Once a polarization fallacy takes hold, it becomes very difficult to see “the other” as anything but “evil”, because all people naturally want to believe that they are good.

Of course, many may argue logically that the highly polarized yet racially inaccurate language of “black” and “white” is derived from the clear genetic difference in the skin tone of the different ancestries. While that indeed may be the origin, it doesn’t change the fact that these are now incredibly inaccurate labels that are actively divisive and contributing to continued conflict, and so should rightly also be relics of that brutal past in which they were born, instead of being employed by those who are supposedly working for the now commonly-held ideal of peaceful co-existence and equal sharing of power between a diversity of ethnicities.

While “black” and “white” as racial identities may be a polarization fallacy, this insight is not meant to deny the fact that this “spell” has actually been working very well for centuries to fuel divisive beliefs, leading to endless violent conflict, which continues heartbreakingly to the present day.

**Collected data**
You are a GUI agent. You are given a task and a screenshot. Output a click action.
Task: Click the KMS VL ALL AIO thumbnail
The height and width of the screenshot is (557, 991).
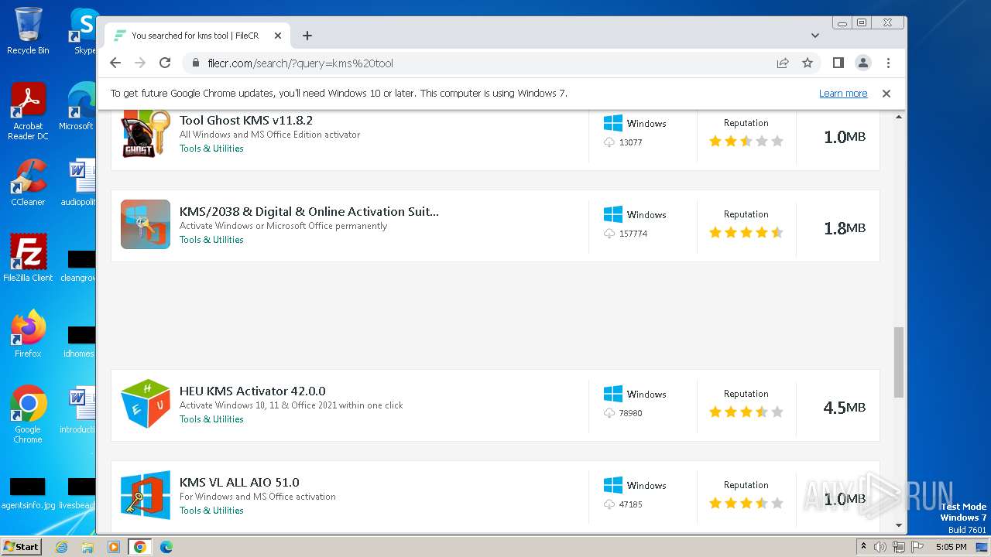tap(146, 495)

**Requirement A**
Can you give the stretch of the passage on racial polarization from "Once a polarization" through "diversity of ethnicities." again, changing "labels" to "categories"?
**Requirement B**
Could you go on with the passage on racial polarization from where it stops?

**Written response A**
Once a polarization fallacy takes hold, it becomes very difficult to see “the other” as anything but “evil”, because all people naturally want to believe that they are good.

Of course, many may argue logically that the highly polarized yet racially inaccurate language of “black” and “white” is derived from the clear genetic difference in the skin tone of the different ancestries. While that indeed may be the origin, it doesn’t change the fact that these are now incredibly inaccurate categories that are actively divisive and contributing to continued conflict, and so should rightly also be relics of that brutal past in which they were born, instead of being employed by those who are supposedly working for the now commonly-held ideal of peaceful co-existence and equal sharing of power between a diversity of ethnicities.

**Written response B**
I offer these insights because I believe that polarization fallacies lie at the heart of a system of institutionalized and unconsciously-conditioned cultural prejudice that needs to be dismantled in order that centuries of ethnic conflict may truly begin to end –and even more pointedly – because this fallacy is a major component of this subtle yet pervasive system that every single one of us has easy access to…because it lives inside of us.

We have all been conditioned to think in terms of “white” and “black” people to such an extent that we may even think about other ethnic Americans such as Native, Latino or Asians in terms of whether they are more “white” or “black”. There is a diverse cornucopia of distinct ethnicities and unique blends of ethnicities in America that are all consumed and homogenized into oblivion by the vast normalization of this polarization fallacy very inaccurately dividing all people along a binary spectrum which has understandably caused many people, especially of mixed ethnicity, to struggle with identity.

Polarization fallacies ultimately only serve to divide people and inspire conflict, all while obliterating the authentic ethnic identity of millions of unique individuals.

I do not call attention to this polarization fallacy to argue that racism isn’t a serious problem, and I would not argue against the notion that “racism” -that is a conscious or unconscious use of polarization fallacy and belief in a natural antagonism between races as if they were fundamentally opposed natural forces- along with global poverty and starvation, are far worse humanitarian emergencies than covid-19. Polarization fallacies usually lead to violent conflict, and what’s really tragic is that the groups in conflict with each other are almost always natural allies that have a much greater common enemy.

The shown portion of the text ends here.